Echoing this concern, Vishal Srivastava, Managing Director and Head of Corporate Finance at ANAROCK Capital, said: “India’s affordable housing challenge is no longer a demand problem. It is fundamentally a structural capital allocation and financing architecture issue.”
Also Read: Delhi-NCR and MMR Near Full Mall Occupancy: ANAROCK-IMAGES Report
Government Intervention Offers Partial Relief
Government backed financing mechanisms is a driver for completion of the project.
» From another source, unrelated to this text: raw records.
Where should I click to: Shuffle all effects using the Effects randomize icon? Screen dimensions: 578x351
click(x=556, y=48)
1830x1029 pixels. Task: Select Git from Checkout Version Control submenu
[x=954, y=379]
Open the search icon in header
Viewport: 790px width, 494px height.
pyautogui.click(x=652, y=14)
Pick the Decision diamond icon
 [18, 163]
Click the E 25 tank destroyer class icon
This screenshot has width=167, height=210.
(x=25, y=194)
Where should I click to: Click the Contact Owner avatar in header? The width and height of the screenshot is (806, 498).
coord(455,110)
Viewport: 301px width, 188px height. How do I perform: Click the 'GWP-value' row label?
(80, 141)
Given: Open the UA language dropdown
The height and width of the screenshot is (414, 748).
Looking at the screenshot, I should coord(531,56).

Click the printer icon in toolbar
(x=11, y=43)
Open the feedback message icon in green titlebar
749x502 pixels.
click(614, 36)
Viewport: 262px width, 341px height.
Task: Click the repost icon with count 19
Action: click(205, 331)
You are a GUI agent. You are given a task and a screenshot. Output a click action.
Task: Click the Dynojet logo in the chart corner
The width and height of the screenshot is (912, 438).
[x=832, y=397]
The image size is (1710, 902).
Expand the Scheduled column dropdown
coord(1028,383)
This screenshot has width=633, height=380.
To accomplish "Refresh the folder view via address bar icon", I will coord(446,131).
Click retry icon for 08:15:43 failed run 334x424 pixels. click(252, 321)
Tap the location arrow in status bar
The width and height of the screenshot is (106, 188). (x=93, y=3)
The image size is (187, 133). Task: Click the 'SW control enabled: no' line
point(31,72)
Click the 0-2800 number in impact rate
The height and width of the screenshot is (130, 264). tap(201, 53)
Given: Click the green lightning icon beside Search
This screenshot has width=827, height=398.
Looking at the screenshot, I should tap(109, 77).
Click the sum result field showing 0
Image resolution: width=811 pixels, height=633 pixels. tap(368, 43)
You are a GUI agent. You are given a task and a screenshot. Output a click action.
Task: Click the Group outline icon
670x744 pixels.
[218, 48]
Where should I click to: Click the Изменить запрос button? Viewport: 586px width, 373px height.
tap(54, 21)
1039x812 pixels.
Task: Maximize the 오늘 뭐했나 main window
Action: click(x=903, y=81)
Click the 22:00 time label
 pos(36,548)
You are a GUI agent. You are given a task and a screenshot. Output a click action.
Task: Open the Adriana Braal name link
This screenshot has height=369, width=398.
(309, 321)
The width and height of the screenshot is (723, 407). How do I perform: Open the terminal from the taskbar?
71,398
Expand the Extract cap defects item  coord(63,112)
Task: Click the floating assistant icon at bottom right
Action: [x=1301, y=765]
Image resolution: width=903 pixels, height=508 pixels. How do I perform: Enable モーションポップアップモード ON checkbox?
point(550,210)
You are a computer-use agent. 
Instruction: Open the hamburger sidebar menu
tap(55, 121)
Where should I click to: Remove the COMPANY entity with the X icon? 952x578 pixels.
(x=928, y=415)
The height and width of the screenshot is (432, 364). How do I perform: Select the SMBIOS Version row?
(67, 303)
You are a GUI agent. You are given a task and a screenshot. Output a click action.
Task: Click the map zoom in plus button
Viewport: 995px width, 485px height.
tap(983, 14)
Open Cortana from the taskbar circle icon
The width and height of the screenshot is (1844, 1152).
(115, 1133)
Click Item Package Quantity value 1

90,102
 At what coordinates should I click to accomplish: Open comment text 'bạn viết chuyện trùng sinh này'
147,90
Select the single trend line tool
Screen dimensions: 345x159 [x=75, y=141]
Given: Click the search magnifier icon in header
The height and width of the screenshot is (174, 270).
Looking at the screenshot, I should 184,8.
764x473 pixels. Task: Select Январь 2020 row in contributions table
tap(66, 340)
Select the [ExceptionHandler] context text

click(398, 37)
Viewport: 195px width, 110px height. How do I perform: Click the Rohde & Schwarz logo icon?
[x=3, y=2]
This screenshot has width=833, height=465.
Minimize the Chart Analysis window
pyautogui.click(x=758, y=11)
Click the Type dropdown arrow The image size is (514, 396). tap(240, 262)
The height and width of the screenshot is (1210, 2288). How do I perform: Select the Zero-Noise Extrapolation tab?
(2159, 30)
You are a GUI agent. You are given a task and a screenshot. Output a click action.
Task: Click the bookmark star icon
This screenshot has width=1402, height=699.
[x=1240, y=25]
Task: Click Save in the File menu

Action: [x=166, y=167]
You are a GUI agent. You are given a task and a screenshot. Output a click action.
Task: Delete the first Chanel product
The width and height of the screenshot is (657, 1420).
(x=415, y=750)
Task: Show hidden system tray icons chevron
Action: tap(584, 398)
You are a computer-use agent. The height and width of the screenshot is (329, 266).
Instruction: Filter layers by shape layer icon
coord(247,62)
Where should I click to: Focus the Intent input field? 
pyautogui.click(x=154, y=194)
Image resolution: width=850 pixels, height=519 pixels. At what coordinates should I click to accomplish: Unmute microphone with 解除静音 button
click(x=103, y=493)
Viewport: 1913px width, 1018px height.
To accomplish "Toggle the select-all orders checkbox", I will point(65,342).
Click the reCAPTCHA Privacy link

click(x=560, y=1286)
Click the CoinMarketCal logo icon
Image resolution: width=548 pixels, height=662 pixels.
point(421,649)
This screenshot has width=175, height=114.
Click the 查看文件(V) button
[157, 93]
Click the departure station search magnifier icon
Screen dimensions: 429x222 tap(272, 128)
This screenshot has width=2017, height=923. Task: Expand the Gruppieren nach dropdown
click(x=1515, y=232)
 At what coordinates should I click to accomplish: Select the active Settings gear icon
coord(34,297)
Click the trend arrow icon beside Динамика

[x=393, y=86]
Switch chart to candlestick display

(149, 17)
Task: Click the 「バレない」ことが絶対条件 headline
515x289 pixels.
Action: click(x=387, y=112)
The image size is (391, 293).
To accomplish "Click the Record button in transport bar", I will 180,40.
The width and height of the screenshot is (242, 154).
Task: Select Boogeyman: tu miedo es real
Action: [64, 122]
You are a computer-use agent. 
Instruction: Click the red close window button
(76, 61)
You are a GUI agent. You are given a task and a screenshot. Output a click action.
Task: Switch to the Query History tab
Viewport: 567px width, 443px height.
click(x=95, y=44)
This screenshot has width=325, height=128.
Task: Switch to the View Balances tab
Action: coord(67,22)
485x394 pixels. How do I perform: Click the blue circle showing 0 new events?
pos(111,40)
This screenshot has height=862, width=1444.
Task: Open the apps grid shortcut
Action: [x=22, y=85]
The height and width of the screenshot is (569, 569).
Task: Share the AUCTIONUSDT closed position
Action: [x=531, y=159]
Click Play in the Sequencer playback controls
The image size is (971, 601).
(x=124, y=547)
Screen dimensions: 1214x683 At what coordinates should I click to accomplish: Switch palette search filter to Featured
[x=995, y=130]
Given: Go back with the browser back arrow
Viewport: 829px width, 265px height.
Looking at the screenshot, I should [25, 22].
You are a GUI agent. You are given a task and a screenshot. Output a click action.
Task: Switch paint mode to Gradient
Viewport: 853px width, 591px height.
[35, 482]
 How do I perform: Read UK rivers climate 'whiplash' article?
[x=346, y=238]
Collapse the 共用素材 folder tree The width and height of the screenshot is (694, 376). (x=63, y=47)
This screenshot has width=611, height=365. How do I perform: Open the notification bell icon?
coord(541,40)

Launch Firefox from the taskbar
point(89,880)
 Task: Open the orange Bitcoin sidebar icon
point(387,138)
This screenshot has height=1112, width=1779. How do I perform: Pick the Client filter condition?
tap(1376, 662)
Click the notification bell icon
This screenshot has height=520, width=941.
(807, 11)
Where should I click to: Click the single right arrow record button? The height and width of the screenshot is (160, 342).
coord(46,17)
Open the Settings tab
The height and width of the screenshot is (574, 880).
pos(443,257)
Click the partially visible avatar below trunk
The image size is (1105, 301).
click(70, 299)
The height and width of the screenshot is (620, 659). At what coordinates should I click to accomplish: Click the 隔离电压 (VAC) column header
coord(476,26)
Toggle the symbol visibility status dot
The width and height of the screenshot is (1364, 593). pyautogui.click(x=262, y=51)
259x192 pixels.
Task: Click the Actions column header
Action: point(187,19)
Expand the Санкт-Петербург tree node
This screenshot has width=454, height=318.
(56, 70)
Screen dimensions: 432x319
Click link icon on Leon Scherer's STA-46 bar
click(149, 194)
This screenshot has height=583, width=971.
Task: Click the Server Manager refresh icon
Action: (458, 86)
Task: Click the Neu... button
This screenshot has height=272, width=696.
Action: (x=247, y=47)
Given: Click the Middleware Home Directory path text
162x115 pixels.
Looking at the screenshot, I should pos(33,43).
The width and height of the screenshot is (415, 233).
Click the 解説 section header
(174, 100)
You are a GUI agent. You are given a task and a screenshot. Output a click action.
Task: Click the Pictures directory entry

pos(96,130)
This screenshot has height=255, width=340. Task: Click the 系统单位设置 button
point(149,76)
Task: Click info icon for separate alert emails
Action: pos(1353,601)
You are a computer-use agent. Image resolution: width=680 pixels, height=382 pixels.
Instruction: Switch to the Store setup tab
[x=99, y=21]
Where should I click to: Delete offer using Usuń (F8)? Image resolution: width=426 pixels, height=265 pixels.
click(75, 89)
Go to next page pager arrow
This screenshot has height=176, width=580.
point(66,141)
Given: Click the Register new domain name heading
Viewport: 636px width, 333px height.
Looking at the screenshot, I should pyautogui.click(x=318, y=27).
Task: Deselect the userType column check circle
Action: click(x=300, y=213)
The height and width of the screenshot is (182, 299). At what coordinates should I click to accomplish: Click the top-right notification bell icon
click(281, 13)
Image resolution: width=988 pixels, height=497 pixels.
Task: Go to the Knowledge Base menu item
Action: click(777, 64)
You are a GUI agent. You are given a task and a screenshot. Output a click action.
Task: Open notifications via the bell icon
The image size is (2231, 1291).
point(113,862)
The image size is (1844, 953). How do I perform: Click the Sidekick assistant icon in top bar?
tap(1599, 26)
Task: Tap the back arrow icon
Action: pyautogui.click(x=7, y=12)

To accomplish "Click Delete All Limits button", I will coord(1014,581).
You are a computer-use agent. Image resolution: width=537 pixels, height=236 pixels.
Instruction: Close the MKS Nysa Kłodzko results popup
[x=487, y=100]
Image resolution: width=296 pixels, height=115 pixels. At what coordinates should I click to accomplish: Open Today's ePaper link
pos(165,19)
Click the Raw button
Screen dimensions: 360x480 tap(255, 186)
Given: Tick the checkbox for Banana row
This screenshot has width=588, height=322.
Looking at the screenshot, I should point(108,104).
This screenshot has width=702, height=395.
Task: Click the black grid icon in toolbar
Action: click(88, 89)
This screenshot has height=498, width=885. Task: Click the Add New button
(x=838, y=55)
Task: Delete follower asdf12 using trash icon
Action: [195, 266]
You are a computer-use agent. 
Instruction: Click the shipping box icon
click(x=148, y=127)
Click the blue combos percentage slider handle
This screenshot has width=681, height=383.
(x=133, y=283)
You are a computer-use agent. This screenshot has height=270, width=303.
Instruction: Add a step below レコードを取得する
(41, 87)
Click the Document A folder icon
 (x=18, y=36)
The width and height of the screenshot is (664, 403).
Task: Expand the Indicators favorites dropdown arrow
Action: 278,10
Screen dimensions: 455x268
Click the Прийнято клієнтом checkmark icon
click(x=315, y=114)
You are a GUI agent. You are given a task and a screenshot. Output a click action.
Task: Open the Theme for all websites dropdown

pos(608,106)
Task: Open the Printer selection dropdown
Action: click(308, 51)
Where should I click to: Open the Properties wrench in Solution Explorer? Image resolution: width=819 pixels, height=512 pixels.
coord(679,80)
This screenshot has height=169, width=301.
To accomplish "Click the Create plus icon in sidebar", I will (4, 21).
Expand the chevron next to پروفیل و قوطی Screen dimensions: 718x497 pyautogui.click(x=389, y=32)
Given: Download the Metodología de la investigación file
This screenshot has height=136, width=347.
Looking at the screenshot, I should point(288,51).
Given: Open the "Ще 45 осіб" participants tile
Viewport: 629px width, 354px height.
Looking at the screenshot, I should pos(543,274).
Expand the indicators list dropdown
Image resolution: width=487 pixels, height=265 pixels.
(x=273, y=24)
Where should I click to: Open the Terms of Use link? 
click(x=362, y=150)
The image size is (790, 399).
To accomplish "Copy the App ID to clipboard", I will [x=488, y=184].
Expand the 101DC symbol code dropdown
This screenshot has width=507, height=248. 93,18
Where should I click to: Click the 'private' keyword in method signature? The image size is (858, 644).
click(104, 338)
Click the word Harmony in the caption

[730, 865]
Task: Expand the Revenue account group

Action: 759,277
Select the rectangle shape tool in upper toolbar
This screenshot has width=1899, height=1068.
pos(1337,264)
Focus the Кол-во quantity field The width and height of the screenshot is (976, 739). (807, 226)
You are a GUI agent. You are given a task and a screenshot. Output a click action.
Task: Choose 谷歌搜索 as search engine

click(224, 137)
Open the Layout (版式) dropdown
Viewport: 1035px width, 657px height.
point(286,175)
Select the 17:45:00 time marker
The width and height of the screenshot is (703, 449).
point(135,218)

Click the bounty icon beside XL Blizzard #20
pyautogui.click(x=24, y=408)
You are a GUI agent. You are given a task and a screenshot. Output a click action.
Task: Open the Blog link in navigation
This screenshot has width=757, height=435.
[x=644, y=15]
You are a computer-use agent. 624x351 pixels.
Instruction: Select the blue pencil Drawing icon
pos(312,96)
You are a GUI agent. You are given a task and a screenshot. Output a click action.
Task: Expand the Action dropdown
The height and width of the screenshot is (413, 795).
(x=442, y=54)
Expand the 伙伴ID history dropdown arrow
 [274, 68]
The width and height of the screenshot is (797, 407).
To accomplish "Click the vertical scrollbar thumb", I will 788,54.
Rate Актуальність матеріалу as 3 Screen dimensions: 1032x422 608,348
Since its launch in 2019, the SWAMIH Fund, which was subsequently increased to Rs 15,530 crore, has facilitated the delivery of 58,596 homes and more than 1 lakh homes is expected.
Further, Budget 2025-26 announced SWAMIH Fund 2.0, a new blended financing initiative to build another 1 lakh stalled homes, and PMAY-Urban 2.0 to provide support to 1 crore urban houses.
Predictably, the loan market as a whole is expected to see smaller growth with assets under management rising by 15-16% for affordable housing finance companies in FY27.
Capital Flow Tilts Toward Emerging Asset Classes
Institutional investment is trending toward data centre investments, industrial parks, logistics infrastructure and the office developments in the GCC region, which are regarded as more stable and benchmarked to world class standards.
India's six-listed REITs have now achieved a total market capitalisation of over Rs 2 trillion, however, REIT penetration is still low in comparison to the global peers.
India's robust domestic demand, infrastructure development, regulatory reforms, and the growing private credit market continue to drive real estate growth despite geopolitical uncertainties and financial market instability, ANAROCK said.
But if the architecture of affordable housing financing in India is not urgently revamped, then the scenario will only worsen its urban housing shortage while high-end real estate continues to flourish.